Para contrariar esta degradação e manter as cadeias intactas, a Química têxtil desenvolveu aditivos inovadores. Por exemplo, para anular a ação dos UV, que provocam um efeito semelhante ao Cloro, usam-se partículas orgânicas que absorvem a radiação e a convertem em calor inócuo para as fibras. Por outro lado, os bloqueadores inorgânicos atuam como pequenos espelhos e refletem a luz, enquanto que os estabilizadores, à base de aminas, eliminam os radicais livres logo que se formam, impedindo que o fato de banho se rasgue.
Relativamente ao sal da água, o desafio é físico. Quando a água do mar evapora, formam-se cristais de sal afiados que cortam o Elastano. Para evitar isto, aplicam-se ao tecido acabamentos repelentes de água, levando a que esta escorra antes do sal cristalizar.
A evolução tecnológica continuou e transformou a natação de alta competição. Conceberam-se fatos de banho, de Poliuretano, para reter pequenas bolhas de ar entre o tecido e a pele. As bolhas induziam a flutuação dos nadadores e reduziam o atrito, permitindo nadar mais rápido e bater recordes mundiais. No entanto, estes fatos de banho foram proibidos para eliminar esta vantagem artificial.

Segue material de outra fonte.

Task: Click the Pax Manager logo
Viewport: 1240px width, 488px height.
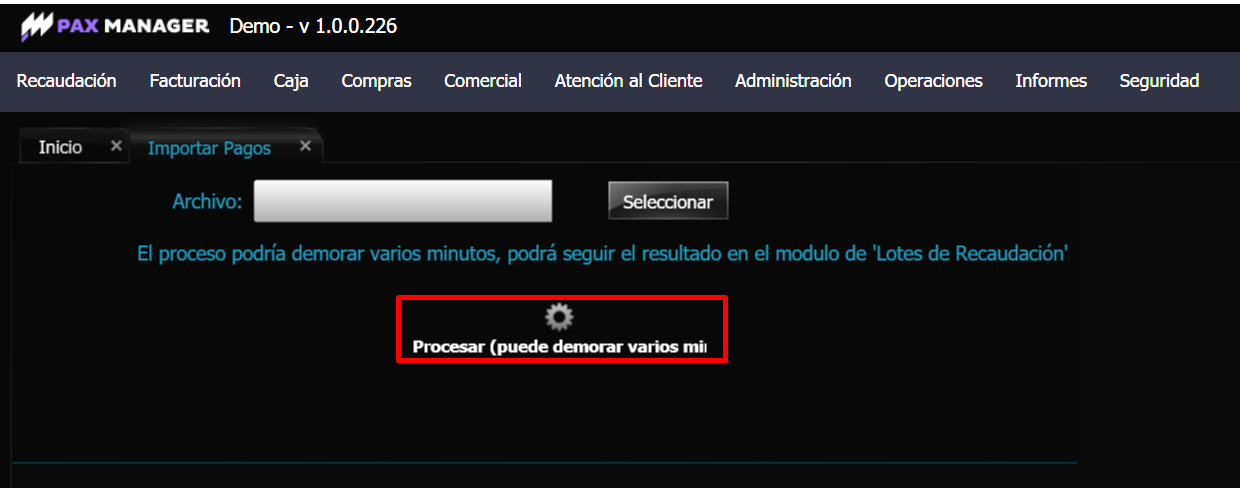Action: [115, 26]
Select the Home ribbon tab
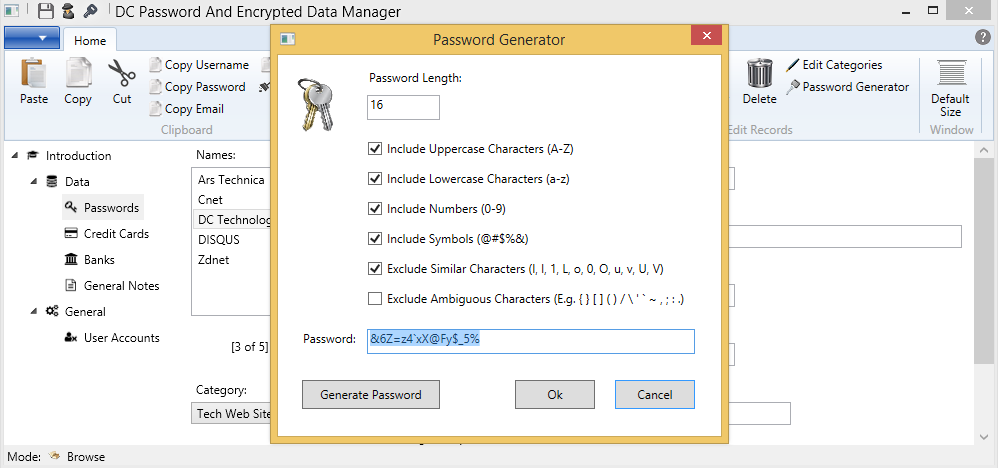The image size is (998, 468). pos(90,41)
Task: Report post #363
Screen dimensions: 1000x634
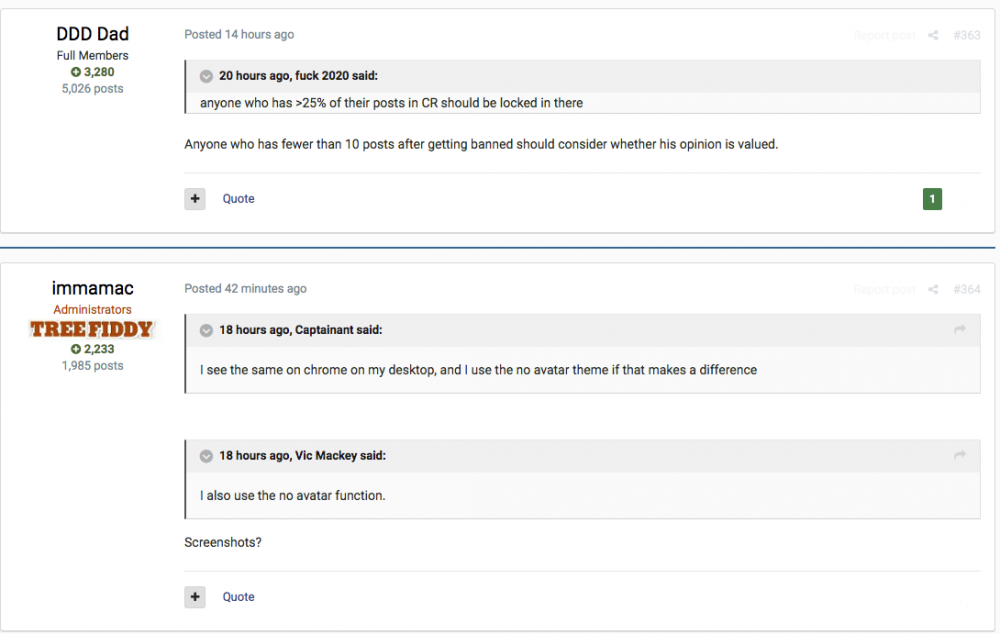Action: (x=884, y=35)
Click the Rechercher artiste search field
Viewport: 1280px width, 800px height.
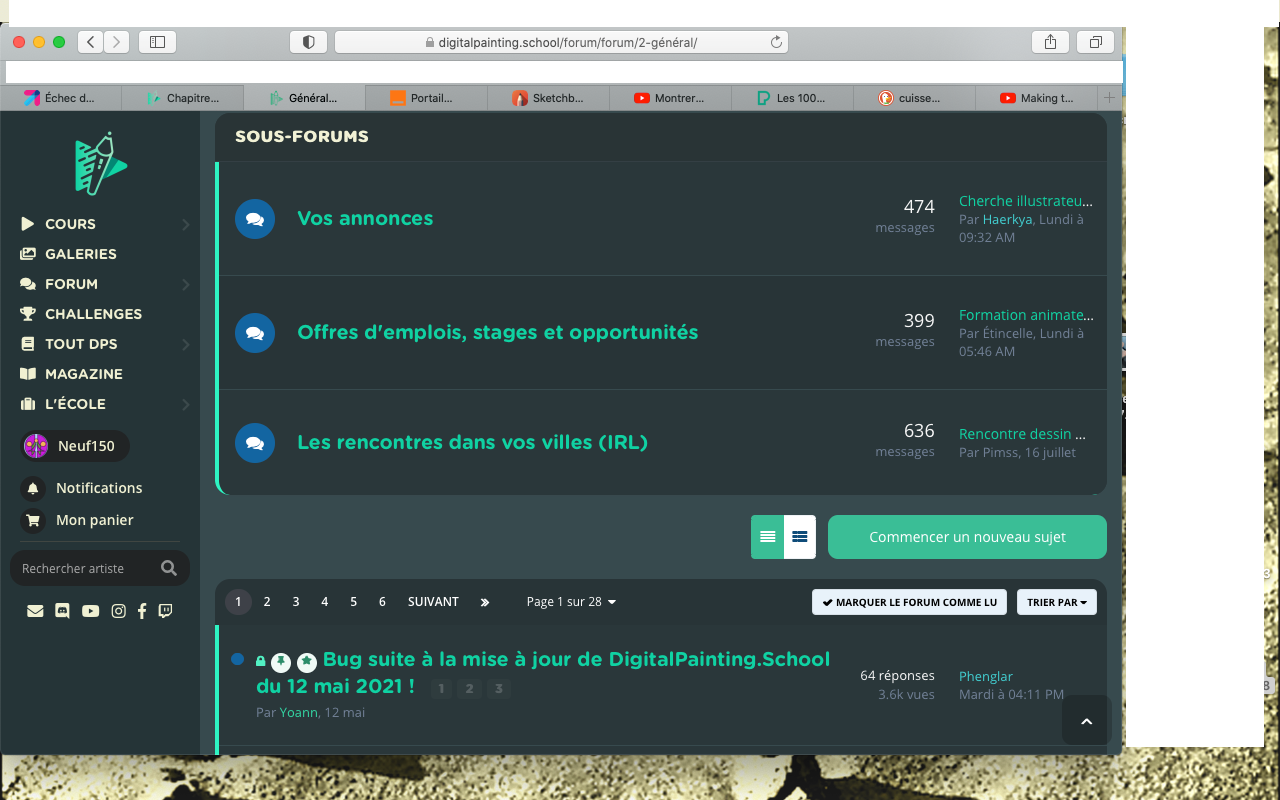[85, 568]
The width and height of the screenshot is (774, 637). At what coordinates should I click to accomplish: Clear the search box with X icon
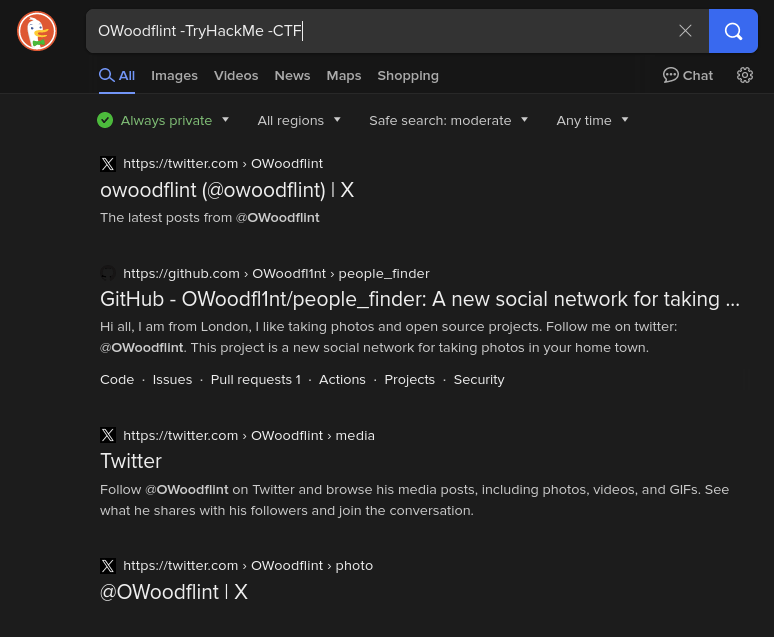click(x=685, y=31)
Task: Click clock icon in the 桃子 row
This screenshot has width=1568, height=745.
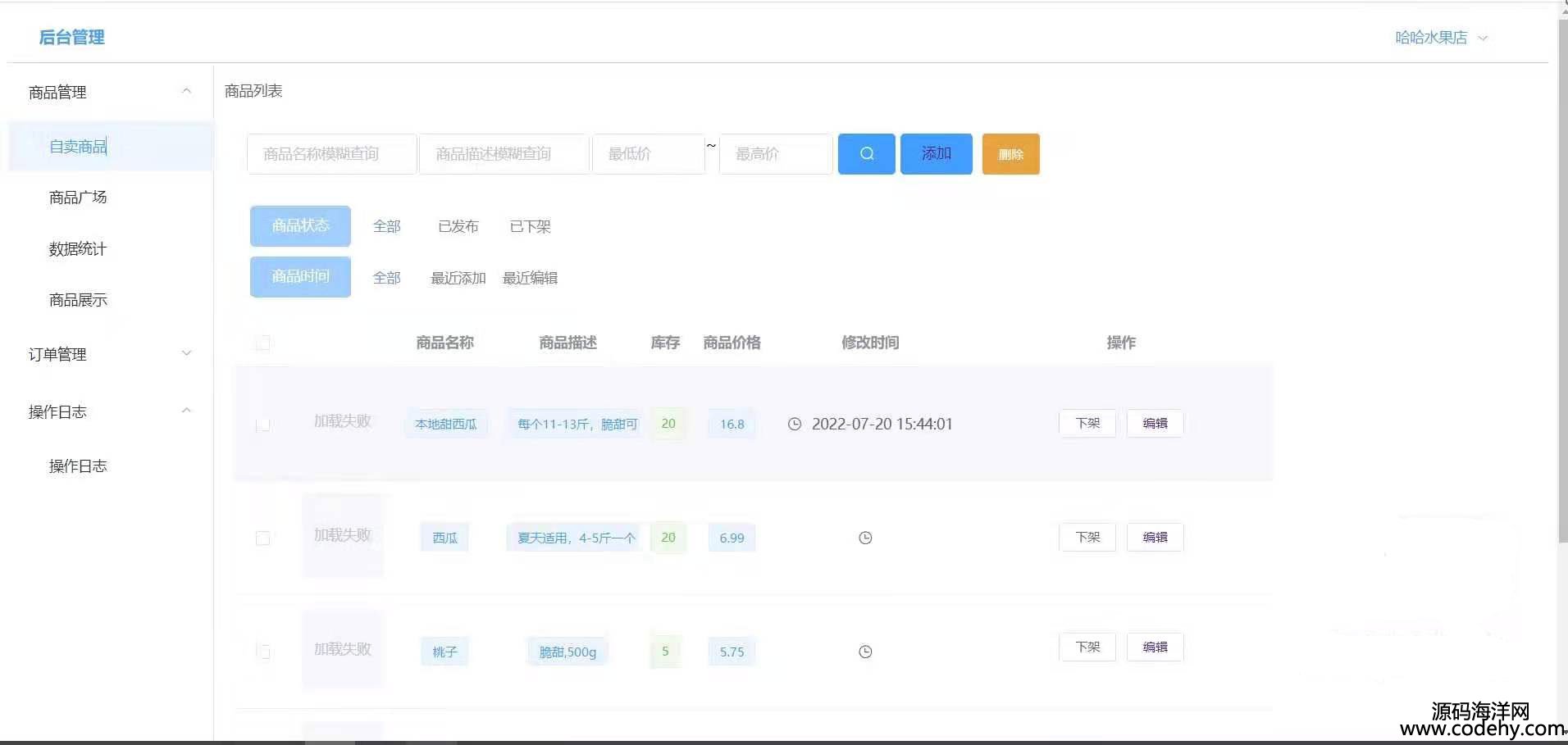Action: pos(865,652)
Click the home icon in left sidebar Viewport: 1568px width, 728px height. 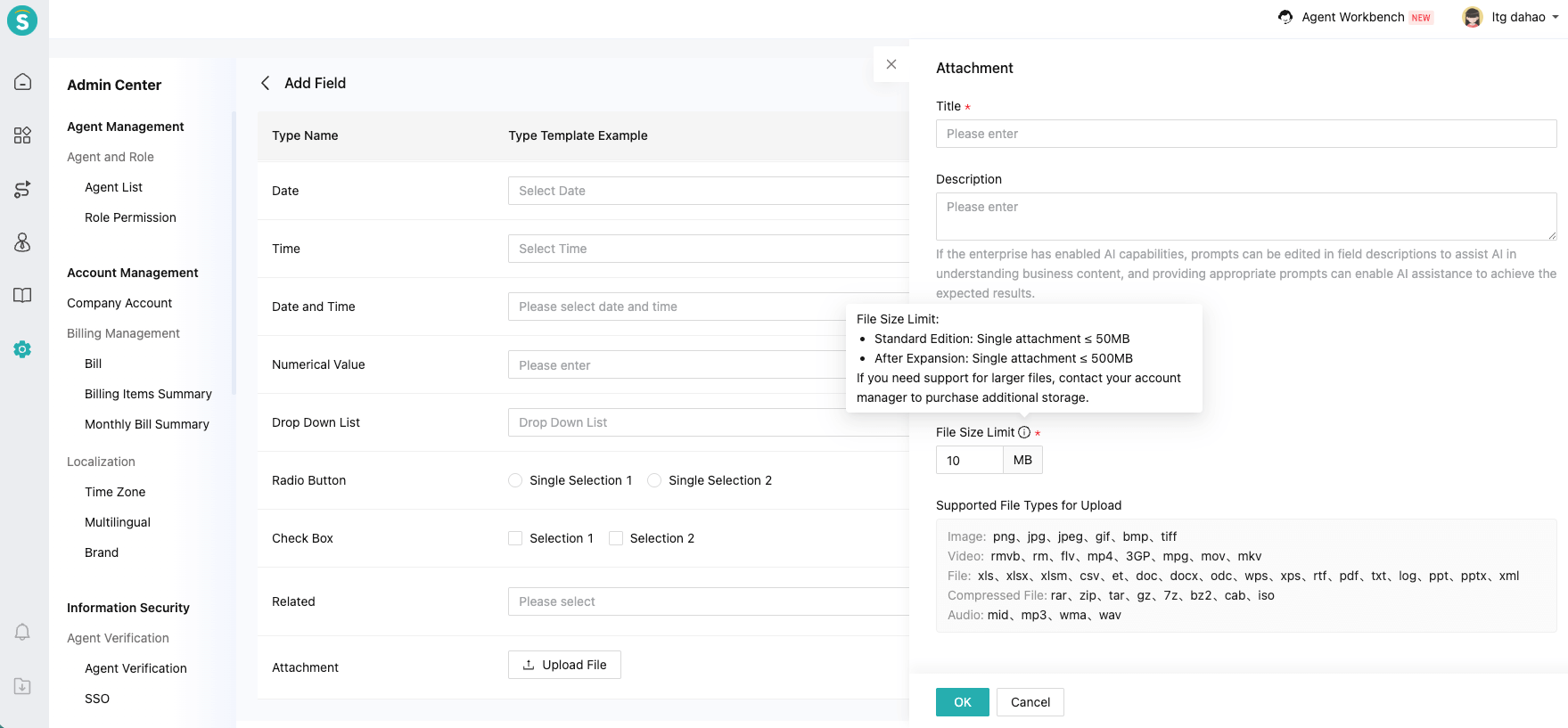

Por último, elenco procedimentos que se podem adotar para preservar este género de roupa: após o seu uso, passar o fato de banho por água fria, para remover o sal ou o Cloro; evitar máquinas de lavar, lixívia e secadores, optando por secá-lo à sombra; evitar o contacto com protetores solares, pois estes reagem com o tecido e provocam manchas amarelas.
Termino com uma nota sobre a matéria-prima usada para fabricar estas fibras, o petróleo. Este recurso, finito, não serve só para produzir combustíveis. Como se pode verificar, sustenta e molda a indústria têxtil.